## Passage provided
┌────────

It was the fact that, in the past quarter, Vanguard had taken on more new clients than Hargreaves Lansdown. 

For financial advisers I think that is highly significant.

I like Vanguard, it’s cheap and cheerful. If you’re a new investor it is very easy to understand. With the market environment that has persisted for the past 14 years (even including the Covid dip) it has looked remarkably easy to make money by tracking a share index – even the FTSE. 

Hargreaves is a different kettle of fish. It’s for more high-net-worth savers, has more sophisticated options and is far more expensive. It’s John Lewis, but with 10 times better profit margins.

Now let’s think about the average person, and for this I use myself, because I think my investing journey is not untypical.

When I was twenties and first started investing I just wanted something simple: a low-cost platform that allowed me to make regular smallish contributions. I certainly didn’t need, nor could afford a financial adviser, not least because my affairs and my needs were simple.

There was no Nutmeg or Vanguard in those days, so I ended up in a very straightforward Isa and overpaying in to my pension. Had those platforms been around I would have likely used them. 

By my thirties things were getting more complicated, but I was more interested in money (not least because I actually started to have some) and in where I invested. So I moved to an investment platform, opened a self-invested personal pension and a stocks and shares Isa and started to choose funds. I made some mistakes, I got some things right.

└────────

## Exercise requirements
Extend the column on Vanguard, Hargreaves Lansdown and the writer's own investing journey, starting from its last sentence.

## Supplied records
┌────────

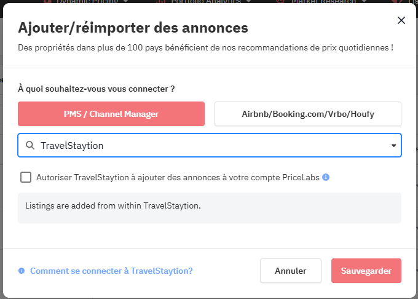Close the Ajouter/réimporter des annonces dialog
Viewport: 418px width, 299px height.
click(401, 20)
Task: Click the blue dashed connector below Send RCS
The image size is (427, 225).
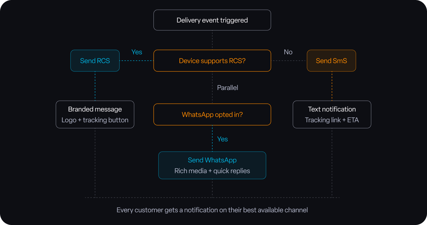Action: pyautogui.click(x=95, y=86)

└────────
┌────────

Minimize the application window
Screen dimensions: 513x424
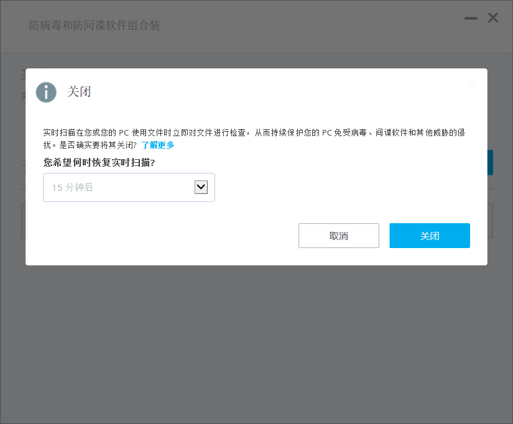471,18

└────────

## Response
Now I’m in my mid-forties, on a good wage, with a family and a large mortgage. Do I need a financial adviser now? Yes, probably one could help. But it seems like a large expense given how few actually investable assets I have in context – remember, I just bought a big house.

Anyway, why would I move given that all my investments are already in one place and, having learned from my earlier mistakes, I am now a much more confident investor? 

So what now happens when I get to 55? Having looked after my investments all those years? I’m probably not going to want financial advice then either – certainly that is the reaction from many Times readers who are in this position.

The question is: with so many younger people now going it alone from an early age on platforms such as Vanguard, how can financial advisers ever win these customers?

Retention rates at most advice companies are in the high 90 per cents. The biggest source of customer loss is death.

Some of these businesses will be good, some bad, but the fact hardly anyone bothers to leave is a reflection of how difficult it is persuade an investor to move from one platform or advice business to another.

You can see from the IMA fund figures the declining amount of new money that is going into equities from intermediaries versus direct investments.

In reality this means that in the future if you want new clients, businesses will have to target people before they find Vanguard. But with current price models, convincing them that this is worth the cost is going to be a challenge.

It’s time to start thinking about how we solve this problem.

Jisas need reforming

There was a lot of jubilation around the 10th anniversary of the Junior Isa – a phoney celebration if ever there was one.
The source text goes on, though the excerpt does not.